**DIRECTIONS FOR THIS TASK:** Restate every record exactly as it is written, while omitting the pictures it holds.

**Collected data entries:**

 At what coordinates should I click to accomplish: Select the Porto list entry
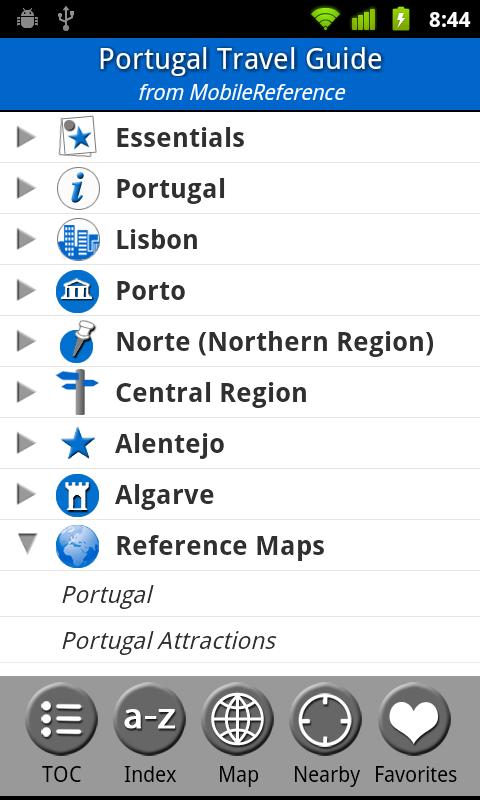[240, 290]
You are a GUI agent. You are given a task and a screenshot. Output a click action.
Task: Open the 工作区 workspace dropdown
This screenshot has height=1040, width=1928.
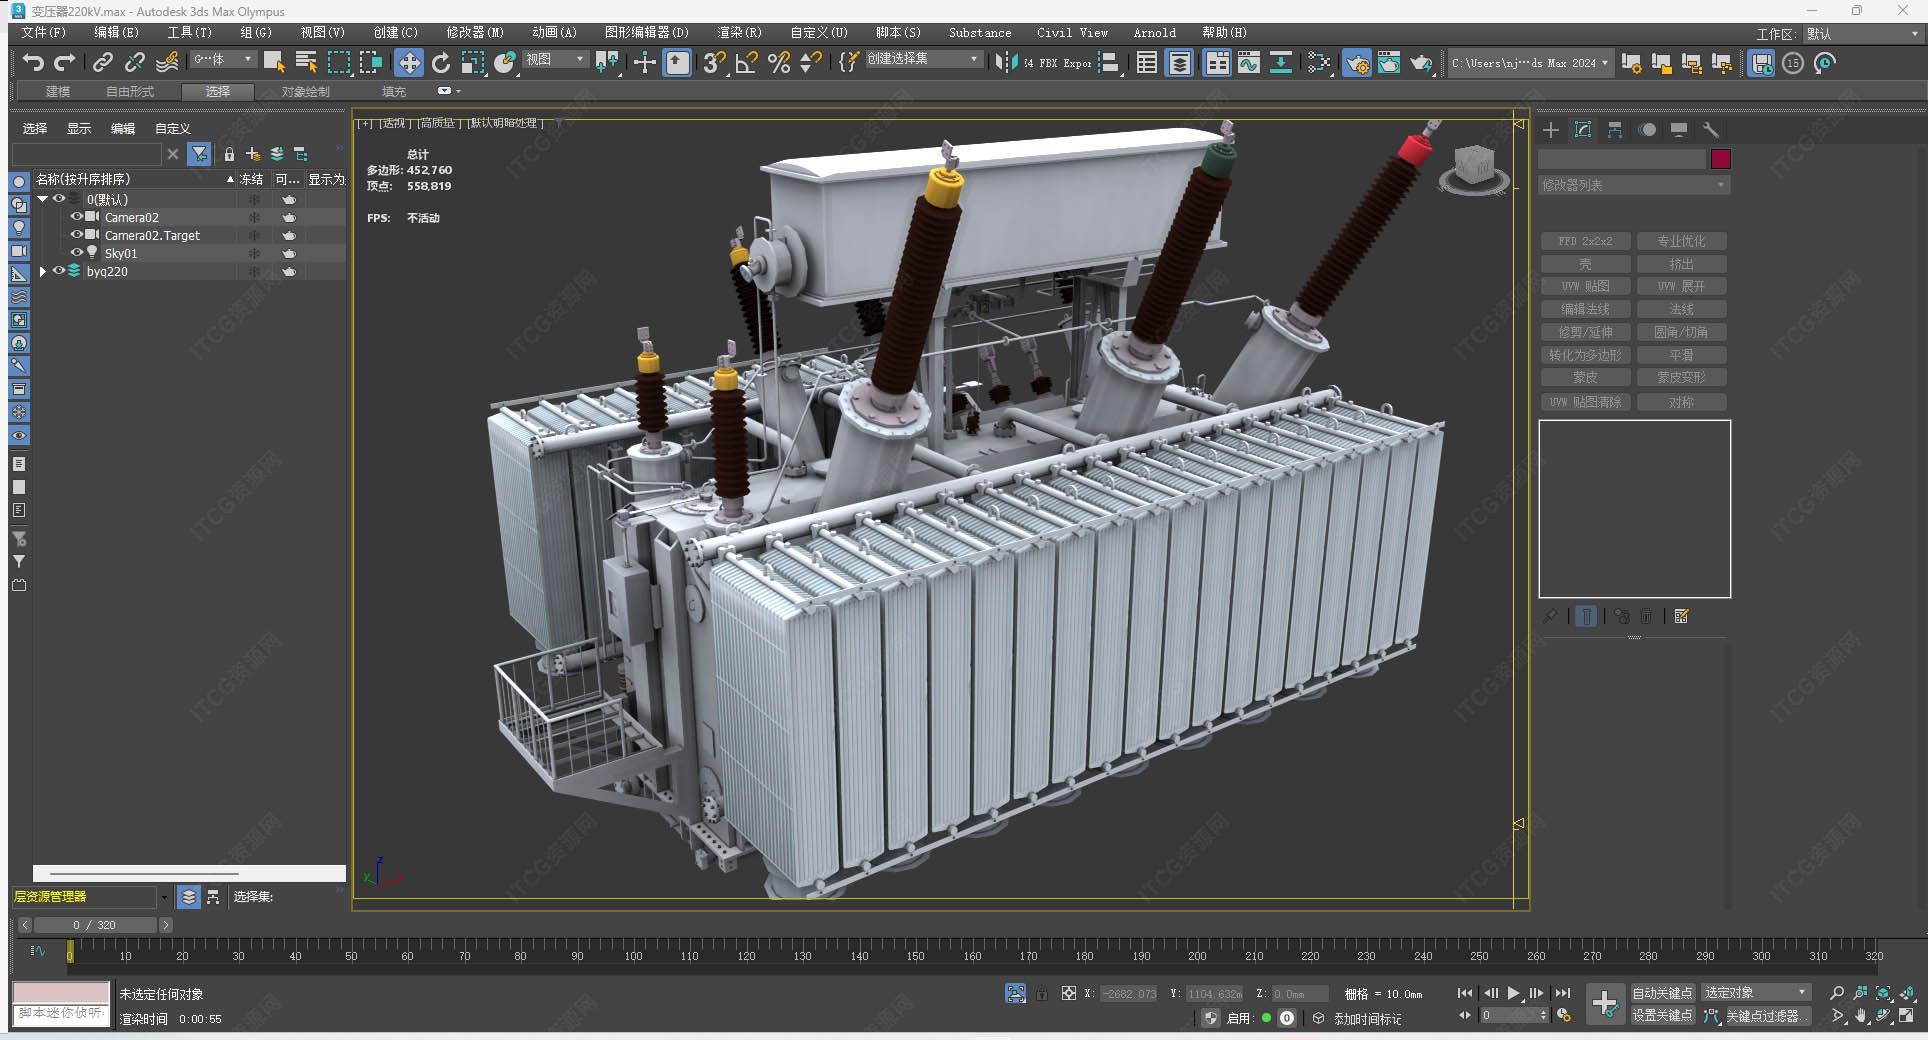1862,34
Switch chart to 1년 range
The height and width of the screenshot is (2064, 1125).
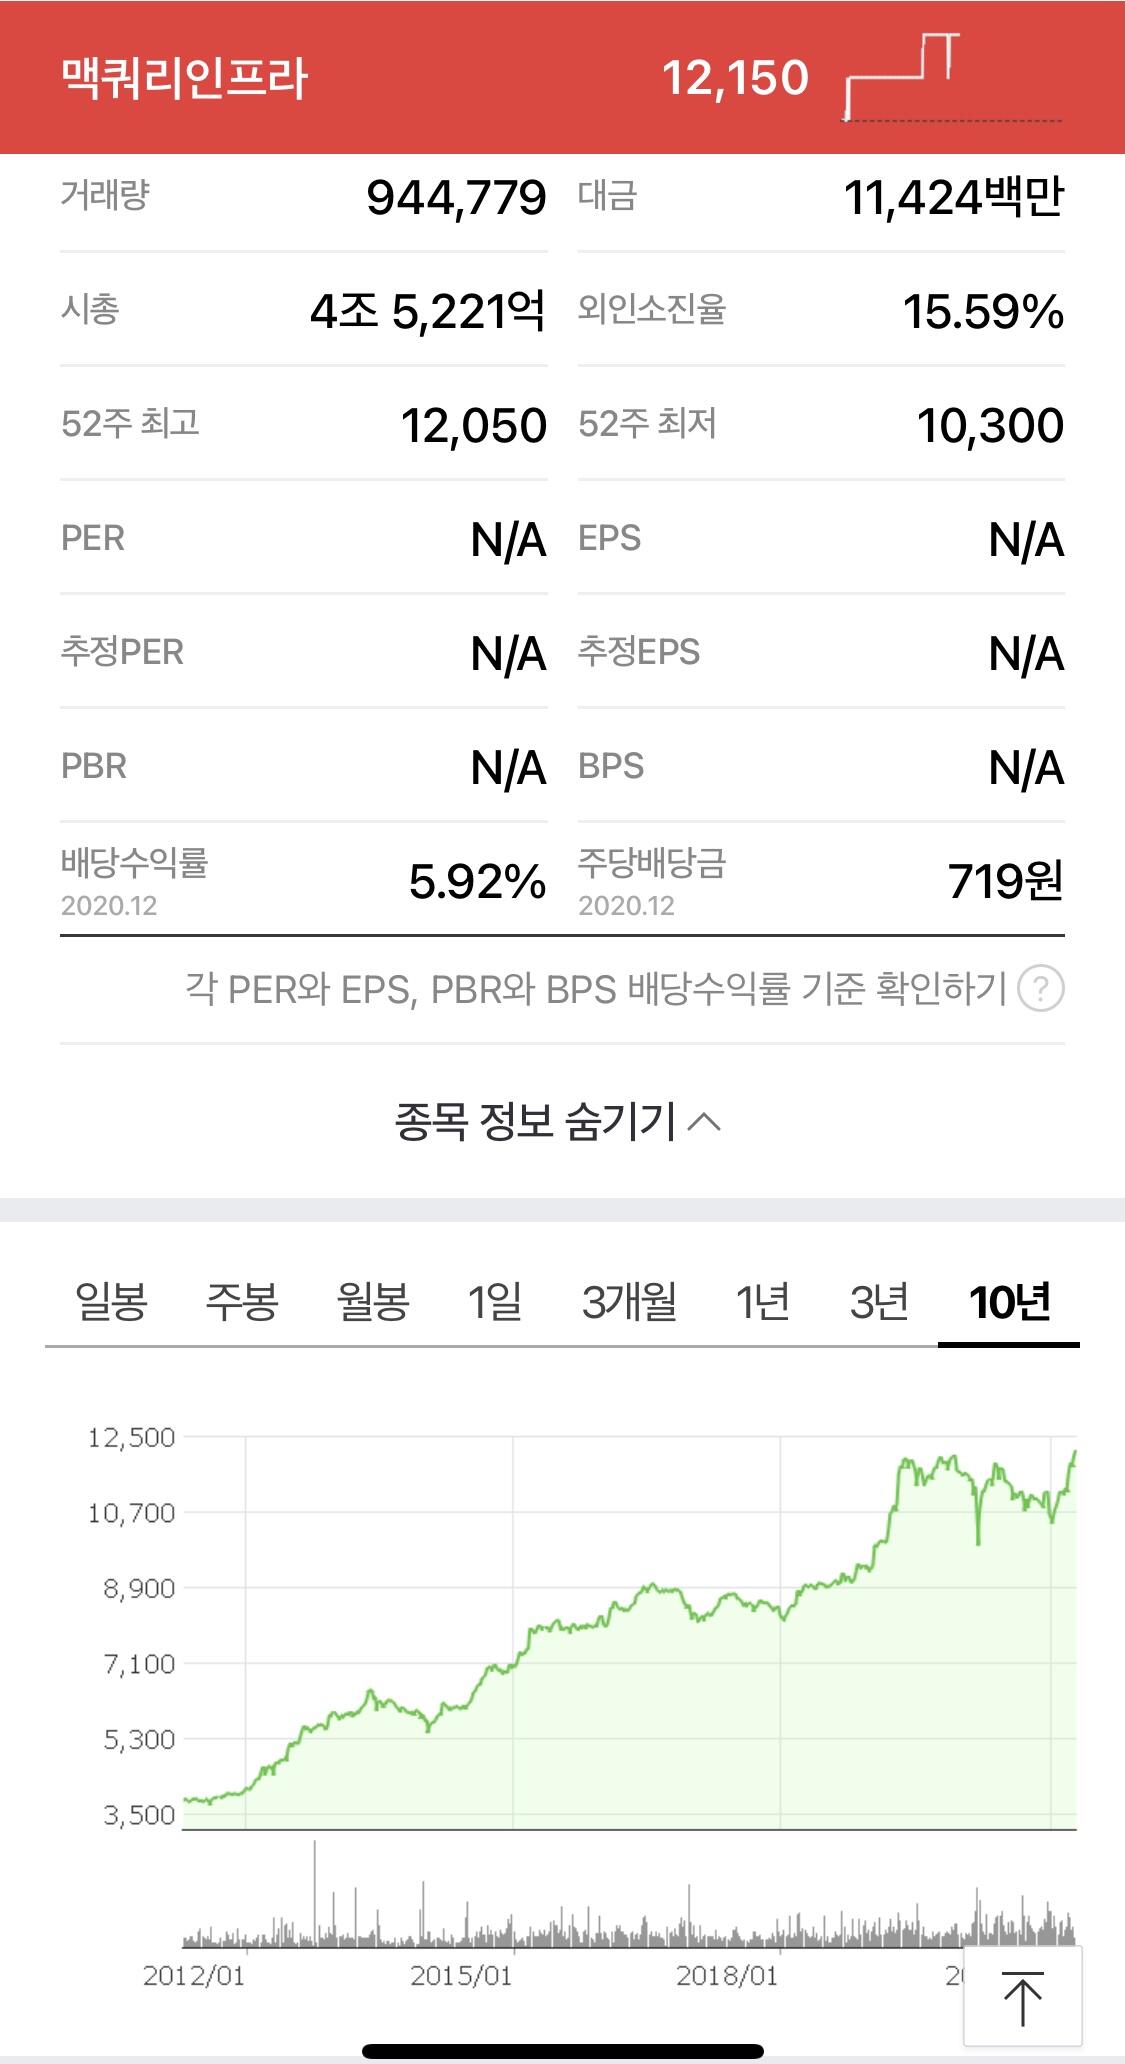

**ANSWER SECTION:**
 At what coordinates should I click to accomplish: Select the Porto list entry
[240, 290]
You are a GUI agent. You are given a task and a screenshot. Output a click action.
Task: Open the 工作区 workspace dropdown
This screenshot has height=1040, width=1928.
1862,34
Switch chart to 1년 range
The height and width of the screenshot is (2064, 1125).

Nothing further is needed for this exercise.